### Task requirements
Quote every line of the listing below word for word.

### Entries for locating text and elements

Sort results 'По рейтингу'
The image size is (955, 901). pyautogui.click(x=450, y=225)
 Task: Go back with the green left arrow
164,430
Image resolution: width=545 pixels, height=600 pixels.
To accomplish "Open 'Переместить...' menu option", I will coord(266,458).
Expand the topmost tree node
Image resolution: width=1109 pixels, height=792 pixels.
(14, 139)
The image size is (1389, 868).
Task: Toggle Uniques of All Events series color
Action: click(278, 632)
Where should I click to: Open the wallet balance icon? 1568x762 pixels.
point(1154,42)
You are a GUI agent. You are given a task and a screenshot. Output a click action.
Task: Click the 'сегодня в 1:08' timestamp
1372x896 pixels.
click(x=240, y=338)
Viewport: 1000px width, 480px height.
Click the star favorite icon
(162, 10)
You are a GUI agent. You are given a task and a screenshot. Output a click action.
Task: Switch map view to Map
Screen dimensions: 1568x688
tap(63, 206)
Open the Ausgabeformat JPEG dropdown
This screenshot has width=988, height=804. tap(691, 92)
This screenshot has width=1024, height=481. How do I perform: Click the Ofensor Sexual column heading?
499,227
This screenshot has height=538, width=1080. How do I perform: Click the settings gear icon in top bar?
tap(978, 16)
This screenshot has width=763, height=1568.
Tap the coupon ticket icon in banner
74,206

### Exercise result
Sort results 'По рейтингу'
The image size is (955, 901). pyautogui.click(x=450, y=225)
 Task: Go back with the green left arrow
164,430
Image resolution: width=545 pixels, height=600 pixels.
To accomplish "Open 'Переместить...' menu option", I will coord(266,458).
Expand the topmost tree node
Image resolution: width=1109 pixels, height=792 pixels.
(14, 139)
The image size is (1389, 868).
Task: Toggle Uniques of All Events series color
Action: click(278, 632)
Where should I click to: Open the wallet balance icon? 1568x762 pixels.
point(1154,42)
You are a GUI agent. You are given a task and a screenshot. Output a click action.
Task: Click the 'сегодня в 1:08' timestamp
1372x896 pixels.
click(x=240, y=338)
Viewport: 1000px width, 480px height.
Click the star favorite icon
(162, 10)
You are a GUI agent. You are given a task and a screenshot. Output a click action.
Task: Switch map view to Map
Screen dimensions: 1568x688
tap(63, 206)
Open the Ausgabeformat JPEG dropdown
This screenshot has width=988, height=804. tap(691, 92)
This screenshot has width=1024, height=481. How do I perform: Click the Ofensor Sexual column heading?
499,227
This screenshot has height=538, width=1080. How do I perform: Click the settings gear icon in top bar?
tap(978, 16)
This screenshot has width=763, height=1568.
Tap the coupon ticket icon in banner
74,206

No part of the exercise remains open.